Ali Rael, senior vice president of products at Slack, told CNBC that she estimates AI chatbot tools will roll out within the next year but declined to give more details about the feature rollout timeline.

“We’ve seen a lot of interest, frankly…we have a lot of information (that) we have a unique advantage here,” Ryle told CNBC. “All the messages your company has sent across all of your channels – that is valuable… How can we leverage generative AI and make it more valuable to the company?”

“We’re interested in getting into that area, but the market is also pulling us there regardless,” Rael added.

The news follows Salesforce’s decision in March to greenlight its chatbots, ChatGPT and Anthropic’s Claude, as third-party apps for use on Slack, but they’re limited in capacity compared to the original features announced Thursday.

Salesforce also announced the no-code features it will be offering to professionals starting this summer.

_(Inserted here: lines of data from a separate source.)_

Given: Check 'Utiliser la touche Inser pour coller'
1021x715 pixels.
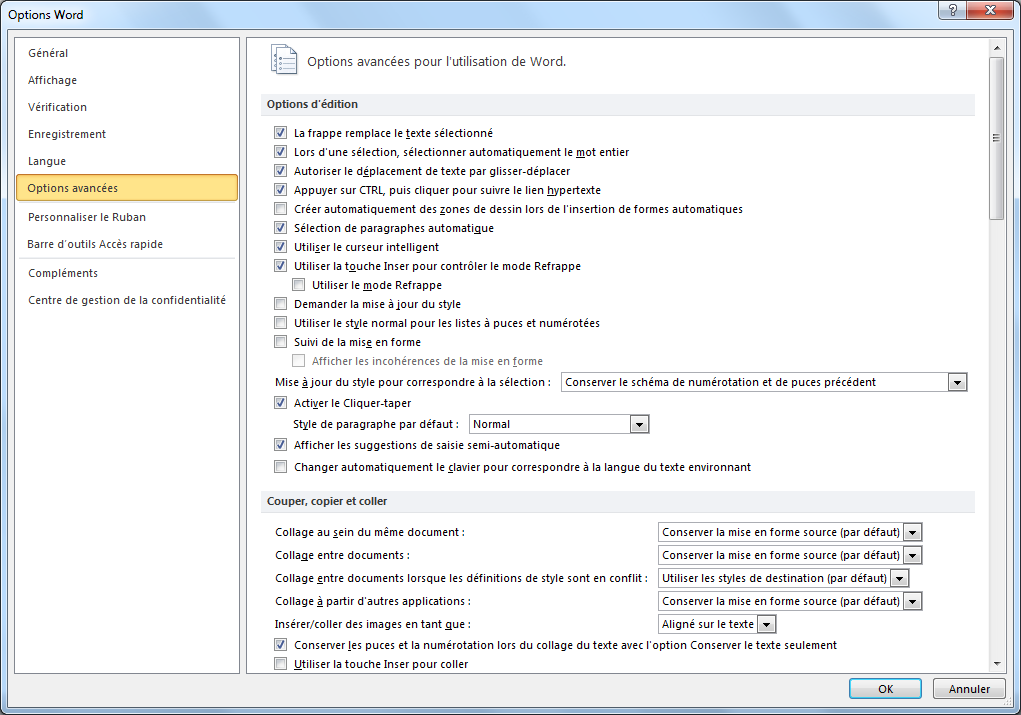Looking at the screenshot, I should 281,664.
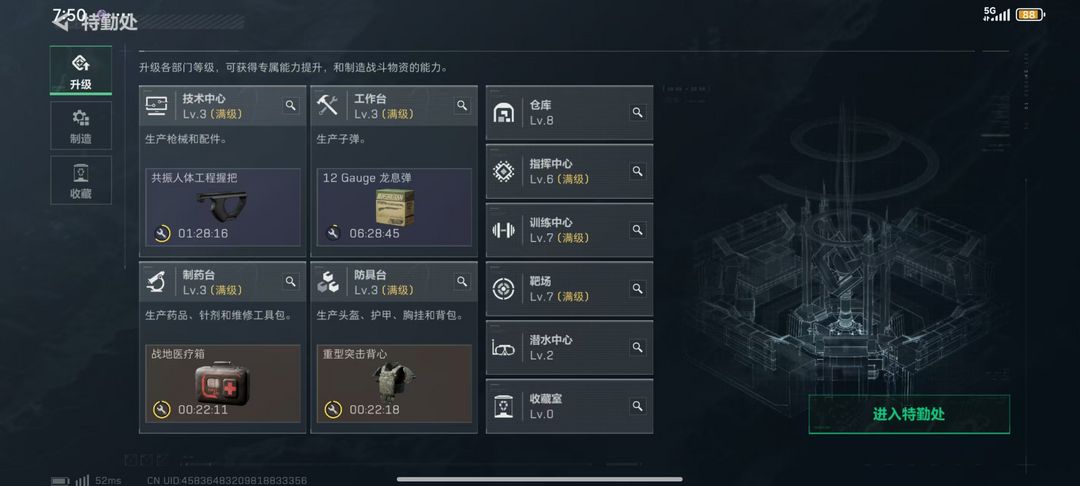Viewport: 1080px width, 486px height.
Task: Click the 进入特勤处 button
Action: 909,414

These include tools for customer service professionals, such as AI-generated responses to customers and case summaries; tools for developers and IT workers, such as incident management automation to identify the root cause of a problem; and tools for marketers, such as the automatic creation of campaign copy and images.

Ryle said customer conversations and information will not be stored or used as training data for AI tools.

“(We don’t want to) throw something in and say, ‘Yeah, AI hallucinates sometimes, sorry,’” Rael said. “We’re designing a really thoughtful product.”